Brian Cathcart, the author of this book, explains during his introductions that he is a 'non-scientist' writing upon the records and historical accounts of how the nuclei in the atom became split, the great onset of nuclear physics. Mr. Cathcart's research, as is shown by the lengthy bibliography, is a very good detailed account not only in how the disintegration process came about but also an intricate lesson in atomic physics itself. Brian certainly links the science with world events that followed and, in taking forward the work of Chadwick, Cockcroft and Walton illustrates the advances of science that made the process of 'fission' with uranium and plutonium identifiable.
The novel concentrates on the years prior to 1932. Professor Lord Rutherford, director of the Cavendish Laboratory in Cambridge, authorised through curiosity experimental trials to proceed on the hunches of Walton and Cockcroft who, later themselves, received the Nobel Prize for research into atomic nuclear theory. Painstakingly patient, the two scientists enter a race against time in being the first to announce the breakthrough. The announcement, on being first to transmute atomic nuclei, was made by Lord Rutherford, unusually at the Royal Society before official publication within the officially recognised scientific journals. Rutherford had no choice given the rapid advance of scientists elsewhere working on similar projects. Brian Cathcart gives a detailed and exploratory analysis of scientific trial and error, the developments in advancing artificially accelerated particles and the well documented practices at the Cavendish, the Cambridge Institute that has fathered major breakthroughs in scientific research.
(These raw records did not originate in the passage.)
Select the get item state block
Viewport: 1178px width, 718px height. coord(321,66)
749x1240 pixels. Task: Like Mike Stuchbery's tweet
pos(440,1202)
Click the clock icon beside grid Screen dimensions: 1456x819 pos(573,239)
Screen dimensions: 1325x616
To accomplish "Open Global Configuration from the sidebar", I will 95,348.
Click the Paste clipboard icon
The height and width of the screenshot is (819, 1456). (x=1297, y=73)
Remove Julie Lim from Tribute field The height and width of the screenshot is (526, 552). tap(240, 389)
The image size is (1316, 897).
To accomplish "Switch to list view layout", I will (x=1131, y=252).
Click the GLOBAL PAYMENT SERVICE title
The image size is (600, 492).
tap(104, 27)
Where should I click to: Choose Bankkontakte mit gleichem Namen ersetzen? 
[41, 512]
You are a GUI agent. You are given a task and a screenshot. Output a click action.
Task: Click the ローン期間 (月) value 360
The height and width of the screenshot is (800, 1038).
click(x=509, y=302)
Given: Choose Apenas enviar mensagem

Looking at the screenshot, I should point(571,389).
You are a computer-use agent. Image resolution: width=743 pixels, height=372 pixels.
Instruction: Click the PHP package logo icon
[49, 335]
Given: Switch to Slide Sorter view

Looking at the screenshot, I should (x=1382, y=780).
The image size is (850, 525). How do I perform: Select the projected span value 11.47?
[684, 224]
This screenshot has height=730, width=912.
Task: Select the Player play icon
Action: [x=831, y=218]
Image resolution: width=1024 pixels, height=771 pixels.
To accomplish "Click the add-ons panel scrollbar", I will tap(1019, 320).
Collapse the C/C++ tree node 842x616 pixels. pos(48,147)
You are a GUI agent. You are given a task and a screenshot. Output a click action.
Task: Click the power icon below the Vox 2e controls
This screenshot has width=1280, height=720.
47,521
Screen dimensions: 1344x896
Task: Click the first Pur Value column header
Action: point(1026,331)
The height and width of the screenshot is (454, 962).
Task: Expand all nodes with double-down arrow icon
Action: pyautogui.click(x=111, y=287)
A book that should be an essential component for any budding scientist eager to understand the evolution of nuclear physics and, a guide for anyone interested in tracing nuclear theory to date, the author also shows how the work of Cockcroft and Walton reconciles to the theory of Einstein. The splitting of the atom equates to the energy released under Einstein's Theory of Relativity, Einstein himself having visited the Cavendish in meeting with the two men.
The last words of the book summarily sum up the whole book in a virtual nutshell. Expounding the words of Lord Rutherford to a journalist from the Daily Herald, the professor ends: "We are rather like children, who must take a watch to pieces to see how it works."